Jaco Pretorius
- Born: Jaco Christiaan Pretorius 10 December 1979 (age 46) Johannesburg, South Africa
- Height: 1.83 m (6 ft 0 in)
- Weight: 94 kg (207 lb; 14 st 11 lb)

Rugby union career
- Position: Outside centre

Provincial / State sides
- Years: Team / Apps / (Points)
- 2006—2009: Golden Lions / 22 / (80)
- 2009—2011: Blue Bulls / 26 / (35)

Super Rugby
- Years: Team / Apps / (Points)
- 2001—2008: Lions / 29 / (35)
- 2008—2011: Bulls / 30 / (5)

International career
- Years: Team / Apps / (Points)
- 2006-2007: Springboks / 2 / (0)

National sevens team
- Years: Team /  / Comps
- 2006: Springboks Sevens

= Jaco Pretorius =

Retired South African rugby union player

Jaco Pretorius (born 10 December 1979) is a retired South African rugby union outside centre.

==Biography==
Pretorius was born in Johannesburg, South Africa in 1979. He began playing for the Lions in 2001 and served as the Springboks Sevens captain in 2006. In 2007, he was part of the Emerging Springboks team that won the IRB Nations Cup.

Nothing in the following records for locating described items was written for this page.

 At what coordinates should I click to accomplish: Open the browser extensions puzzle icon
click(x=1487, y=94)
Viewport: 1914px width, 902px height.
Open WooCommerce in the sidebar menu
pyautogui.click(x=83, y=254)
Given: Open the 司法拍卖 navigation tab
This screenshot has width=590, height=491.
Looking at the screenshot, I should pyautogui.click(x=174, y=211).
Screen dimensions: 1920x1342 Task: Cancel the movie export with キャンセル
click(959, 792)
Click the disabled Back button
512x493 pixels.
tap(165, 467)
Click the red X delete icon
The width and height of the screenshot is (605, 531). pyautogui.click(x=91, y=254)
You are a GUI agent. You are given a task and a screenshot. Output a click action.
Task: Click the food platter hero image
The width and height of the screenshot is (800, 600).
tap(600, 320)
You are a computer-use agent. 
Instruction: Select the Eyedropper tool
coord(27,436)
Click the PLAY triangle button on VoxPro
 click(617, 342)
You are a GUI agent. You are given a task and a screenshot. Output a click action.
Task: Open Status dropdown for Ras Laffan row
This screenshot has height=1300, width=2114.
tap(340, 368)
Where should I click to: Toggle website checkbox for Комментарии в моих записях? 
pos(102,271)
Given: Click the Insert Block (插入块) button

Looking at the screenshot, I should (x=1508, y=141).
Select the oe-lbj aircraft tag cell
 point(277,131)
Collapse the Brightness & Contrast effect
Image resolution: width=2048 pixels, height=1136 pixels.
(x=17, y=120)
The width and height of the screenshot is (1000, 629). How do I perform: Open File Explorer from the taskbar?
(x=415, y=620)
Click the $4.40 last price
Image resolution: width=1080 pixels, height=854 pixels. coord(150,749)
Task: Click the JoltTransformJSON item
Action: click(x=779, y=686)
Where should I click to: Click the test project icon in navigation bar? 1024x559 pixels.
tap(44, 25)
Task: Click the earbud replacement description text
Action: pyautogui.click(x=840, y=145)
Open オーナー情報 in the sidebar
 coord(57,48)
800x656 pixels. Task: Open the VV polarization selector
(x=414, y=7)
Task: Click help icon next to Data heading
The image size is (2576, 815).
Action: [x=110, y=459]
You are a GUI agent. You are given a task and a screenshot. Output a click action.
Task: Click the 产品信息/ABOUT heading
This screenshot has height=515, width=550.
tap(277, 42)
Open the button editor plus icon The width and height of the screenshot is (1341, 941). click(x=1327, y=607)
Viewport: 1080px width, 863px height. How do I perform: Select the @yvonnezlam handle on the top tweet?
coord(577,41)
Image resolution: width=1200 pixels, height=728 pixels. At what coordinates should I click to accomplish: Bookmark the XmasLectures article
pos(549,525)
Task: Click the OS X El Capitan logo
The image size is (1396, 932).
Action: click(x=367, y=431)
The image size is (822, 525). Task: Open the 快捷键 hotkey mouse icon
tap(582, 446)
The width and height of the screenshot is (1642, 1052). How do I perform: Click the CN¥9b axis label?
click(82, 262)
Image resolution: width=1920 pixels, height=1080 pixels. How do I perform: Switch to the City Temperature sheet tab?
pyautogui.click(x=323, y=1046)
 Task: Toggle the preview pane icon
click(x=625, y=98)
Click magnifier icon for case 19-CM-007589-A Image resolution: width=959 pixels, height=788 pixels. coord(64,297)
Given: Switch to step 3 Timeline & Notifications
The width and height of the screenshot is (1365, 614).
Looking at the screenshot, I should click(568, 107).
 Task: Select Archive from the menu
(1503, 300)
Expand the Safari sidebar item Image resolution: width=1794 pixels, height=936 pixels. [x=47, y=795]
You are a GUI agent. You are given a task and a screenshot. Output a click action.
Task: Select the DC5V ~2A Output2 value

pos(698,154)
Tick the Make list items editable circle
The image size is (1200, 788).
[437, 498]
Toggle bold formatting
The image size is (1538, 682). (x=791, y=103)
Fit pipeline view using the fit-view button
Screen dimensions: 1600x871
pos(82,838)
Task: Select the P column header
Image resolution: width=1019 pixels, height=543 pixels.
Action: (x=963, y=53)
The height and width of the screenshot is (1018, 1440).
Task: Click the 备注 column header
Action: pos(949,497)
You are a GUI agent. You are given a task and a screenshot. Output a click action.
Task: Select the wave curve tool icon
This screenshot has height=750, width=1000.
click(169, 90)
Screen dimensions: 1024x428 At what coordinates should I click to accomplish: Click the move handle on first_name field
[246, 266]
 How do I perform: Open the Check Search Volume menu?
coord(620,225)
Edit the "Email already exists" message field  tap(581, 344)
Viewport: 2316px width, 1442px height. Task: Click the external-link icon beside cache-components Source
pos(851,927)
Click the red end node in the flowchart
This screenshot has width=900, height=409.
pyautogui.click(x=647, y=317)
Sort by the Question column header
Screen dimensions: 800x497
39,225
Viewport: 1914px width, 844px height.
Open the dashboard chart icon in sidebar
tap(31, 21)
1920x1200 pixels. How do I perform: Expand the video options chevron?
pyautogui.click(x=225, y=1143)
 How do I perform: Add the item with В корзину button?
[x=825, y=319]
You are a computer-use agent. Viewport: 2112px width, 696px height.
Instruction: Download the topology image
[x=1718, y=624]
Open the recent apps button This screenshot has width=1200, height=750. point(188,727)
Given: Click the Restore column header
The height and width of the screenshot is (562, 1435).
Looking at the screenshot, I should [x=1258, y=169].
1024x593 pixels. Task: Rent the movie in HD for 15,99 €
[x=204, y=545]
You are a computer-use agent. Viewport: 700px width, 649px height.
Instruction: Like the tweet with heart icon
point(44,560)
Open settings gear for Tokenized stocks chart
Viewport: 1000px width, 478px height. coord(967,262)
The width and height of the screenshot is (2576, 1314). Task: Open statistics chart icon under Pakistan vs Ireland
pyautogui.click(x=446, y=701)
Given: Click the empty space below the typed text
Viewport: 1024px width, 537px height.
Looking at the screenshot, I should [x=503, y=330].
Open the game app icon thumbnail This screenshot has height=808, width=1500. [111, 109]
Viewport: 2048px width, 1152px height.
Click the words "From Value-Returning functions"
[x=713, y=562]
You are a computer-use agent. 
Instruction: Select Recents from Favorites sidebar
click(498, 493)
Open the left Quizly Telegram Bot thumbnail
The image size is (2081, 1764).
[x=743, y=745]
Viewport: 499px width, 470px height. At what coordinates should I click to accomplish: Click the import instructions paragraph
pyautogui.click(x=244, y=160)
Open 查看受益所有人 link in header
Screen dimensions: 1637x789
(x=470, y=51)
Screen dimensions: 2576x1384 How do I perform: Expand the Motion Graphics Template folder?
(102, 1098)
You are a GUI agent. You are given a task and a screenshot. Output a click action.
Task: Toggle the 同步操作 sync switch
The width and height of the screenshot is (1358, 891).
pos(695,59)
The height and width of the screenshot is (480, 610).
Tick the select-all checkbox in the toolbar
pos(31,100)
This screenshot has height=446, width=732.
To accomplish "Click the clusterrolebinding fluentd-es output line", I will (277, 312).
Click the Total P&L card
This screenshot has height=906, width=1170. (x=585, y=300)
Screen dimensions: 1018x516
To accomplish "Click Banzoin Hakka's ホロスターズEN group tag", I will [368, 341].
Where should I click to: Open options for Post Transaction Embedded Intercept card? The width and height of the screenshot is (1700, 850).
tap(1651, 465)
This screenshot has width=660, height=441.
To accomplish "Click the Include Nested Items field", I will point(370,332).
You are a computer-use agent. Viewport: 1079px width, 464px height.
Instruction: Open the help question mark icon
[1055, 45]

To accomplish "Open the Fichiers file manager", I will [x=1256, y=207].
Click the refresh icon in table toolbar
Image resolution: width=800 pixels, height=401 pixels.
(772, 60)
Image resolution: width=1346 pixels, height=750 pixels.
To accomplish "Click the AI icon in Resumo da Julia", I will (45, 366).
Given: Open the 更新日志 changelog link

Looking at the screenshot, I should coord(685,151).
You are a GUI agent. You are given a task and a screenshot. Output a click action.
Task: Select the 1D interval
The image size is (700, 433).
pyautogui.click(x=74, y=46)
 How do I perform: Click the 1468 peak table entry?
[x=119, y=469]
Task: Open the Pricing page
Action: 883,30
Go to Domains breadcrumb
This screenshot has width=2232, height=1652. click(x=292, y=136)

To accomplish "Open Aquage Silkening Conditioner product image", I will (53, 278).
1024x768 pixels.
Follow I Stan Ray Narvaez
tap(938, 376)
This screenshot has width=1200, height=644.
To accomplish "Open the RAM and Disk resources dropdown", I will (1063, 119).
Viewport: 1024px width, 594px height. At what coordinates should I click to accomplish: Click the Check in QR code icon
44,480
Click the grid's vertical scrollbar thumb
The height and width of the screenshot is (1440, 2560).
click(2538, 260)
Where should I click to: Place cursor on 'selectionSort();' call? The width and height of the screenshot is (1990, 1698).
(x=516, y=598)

He played two games for Barbarian F.C. in 2008 before signing a three-year deal with the Bulls; his debut game was February 14 against the Queensland Reds. The team won the Currie Cup and the Super 14 Final the following year. They also won the 2010 Super 14 Final, though Pretorius was forced to sit out two games into the season due to a fractured eye socket. In 2011, after fourteen years of playing rugby, Pretorius announced he would be retiring due to a back injury.